PROBLEMS AND TASKS:
a) Copy the stretch of the tongue-tie text from "What to do about" through "in their office.", changing "frenotomy" to "frenulotomy".
b) Carry on the tongue-tie text from the point where it stops.

PASSAGE:

Tongue-tie is a condition in which an unusually short, thick or tight band of tissue (frenulum) tethers the bottom of the tongue’s tip to the floor of the mouth. Often it goes unnoticed and causes no problems in life but rarely it can affect how a child eats and how they sound when they speak, and can sometimes interfere with breastfeeding because baby’s tongue may not have enough range of motion to attach to the breast, suck and swallow effectively. Sometimes tongue-tied babies can’t maintain a latch for long enough to take in a full feeding, and others remain attached to the breast for long periods of time without taking in enough milk. Sometimes babies with tight frenulums make it miserable for mom to feed because of the way they attach and latch. When a newborn has a tight frenulum breastfeeding moms may have nipple pain, mom may hear clicking sound while the baby feeds, or mom may feel it’s inefficient. Sometimes a parent will notice a heart shape to the tip of the tongue as the band of tissue pulls on the tongue where it’s attached.
What to do about tongue-tie can be controversial. Not all pediatricians, Ear, Nose and Throat surgeons, lactation consultants and occupational therapists always agree. However, every baby deserves the chance to be evaluated by both a physician and a board certified lactation consultant if there is concern! Awareness about a newborn’s challenges with breastfeeding increases diagnosis in the newborn period but decisions to clip a tongue-tie come about from a variety of factors. The American Academy of Pediatrics states: “surgery, called frenotomy, should be considered if the tongue-tie appears to restrict tongue movement, such as inability to latch on with breastfeeding. It is a simple, safe, and effective procedure—general anesthesia is not required.” It takes only a few seconds and many pediatricians can perform the clip in their office.

RECORDED INFORMATION:
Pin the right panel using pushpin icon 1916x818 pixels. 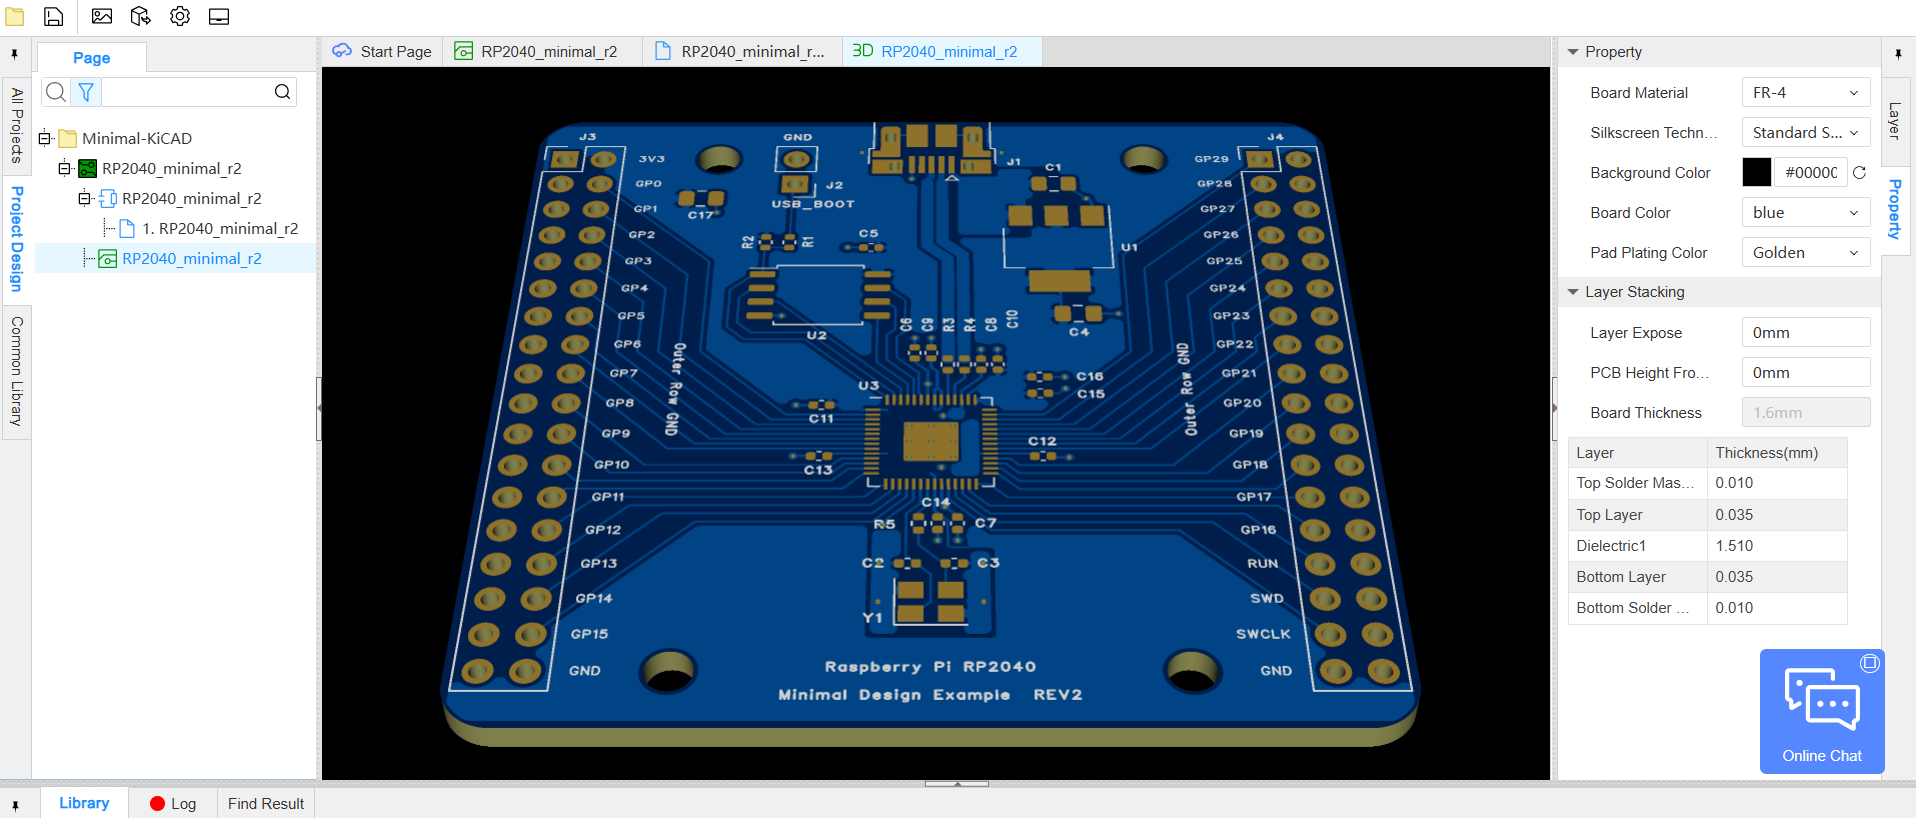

YOUR WRITTEN ANSWERS:
a)
What to do about tongue-tie can be controversial. Not all pediatricians, Ear, Nose and Throat surgeons, lactation consultants and occupational therapists always agree. However, every baby deserves the chance to be evaluated by both a physician and a board certified lactation consultant if there is concern! Awareness about a newborn’s challenges with breastfeeding increases diagnosis in the newborn period but decisions to clip a tongue-tie come about from a variety of factors. The American Academy of Pediatrics states: “surgery, called frenulotomy, should be considered if the tongue-tie appears to restrict tongue movement, such as inability to latch on with breastfeeding. It is a simple, safe, and effective procedure—general anesthesia is not required.” It takes only a few seconds and many pediatricians can perform the clip in their office.

b)
In the podcast here, I had the grand pleasure to talk with Lynn Wolf, an occupational therapist and lactation consultant with decades and decades of experience helping new parents and new babies (and older infants!) with nursing and associated challenges that sometimes comes with tongue-tie. She’s a guru and even wrote the book, “Feeding and Swallowing Disorders In Infancy: Assessment and Management.” She explains what tongue-tie is, how to identify it, the ways babies need to show they can breastfeed, and what to do about tongue-tie if suspected in the newborn period or at older ages.
More resources here on breastfeeding and tongue-tie at KellyMom. And here’s a nice video, Tongue-Tie In Infants And Young Children, from an ENT surgeon, Dr. Anna Meyer, in San Francisco, on tongue-tie in infants and young children.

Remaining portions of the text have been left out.